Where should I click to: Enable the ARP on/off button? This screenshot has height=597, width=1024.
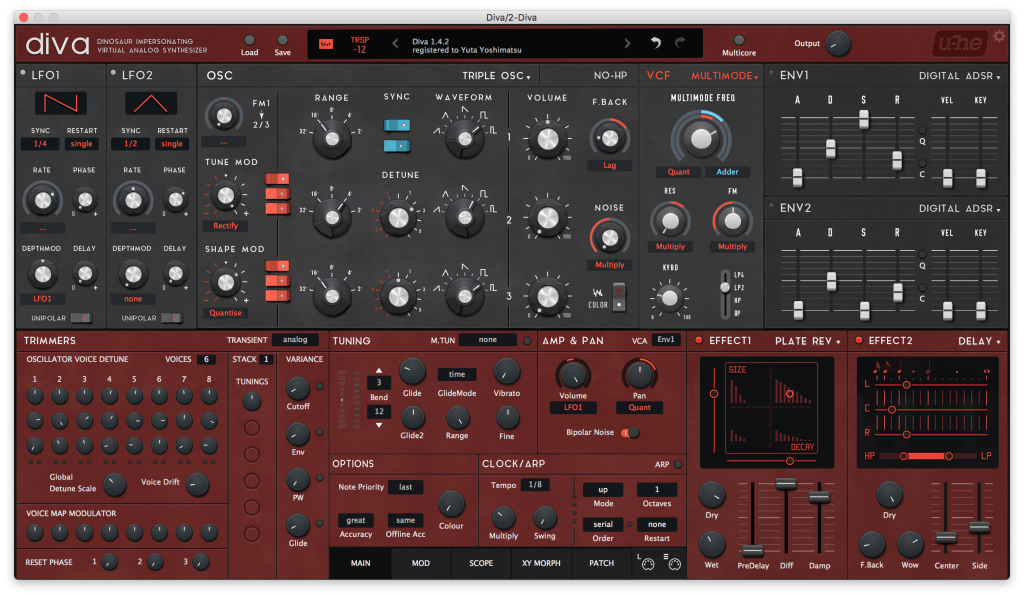[677, 464]
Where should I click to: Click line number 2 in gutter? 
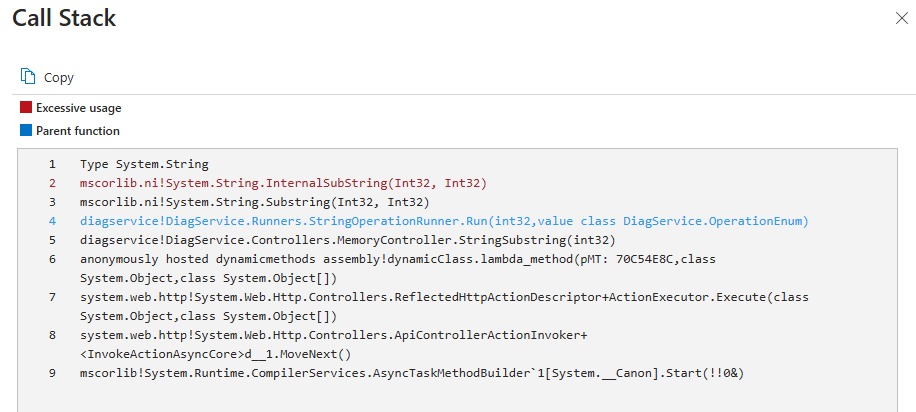point(51,183)
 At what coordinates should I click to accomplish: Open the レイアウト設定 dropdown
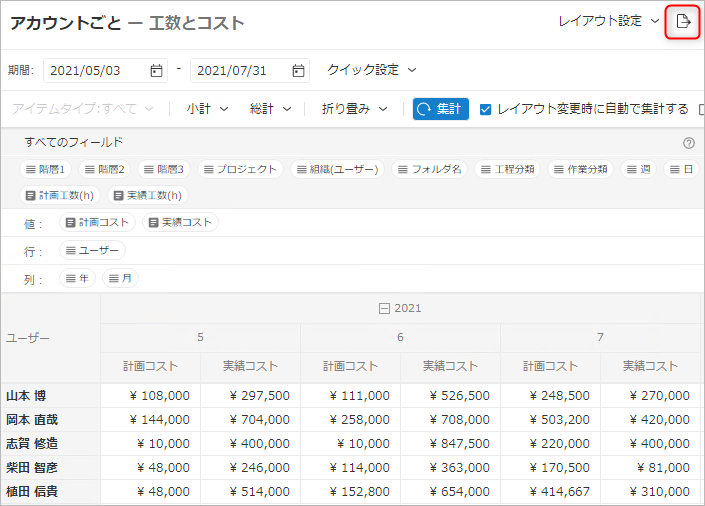tap(608, 21)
★ ★ ★
Copy the lines of every item above word for word, and leave the pictures out.

= OUTPUT =
Where should I click to: Enable the ARP on/off button? This screenshot has height=597, width=1024.
[677, 464]
Where should I click to: Click line number 2 in gutter? 
point(51,183)
 At what coordinates should I click to accomplish: Open the レイアウト設定 dropdown
tap(608, 21)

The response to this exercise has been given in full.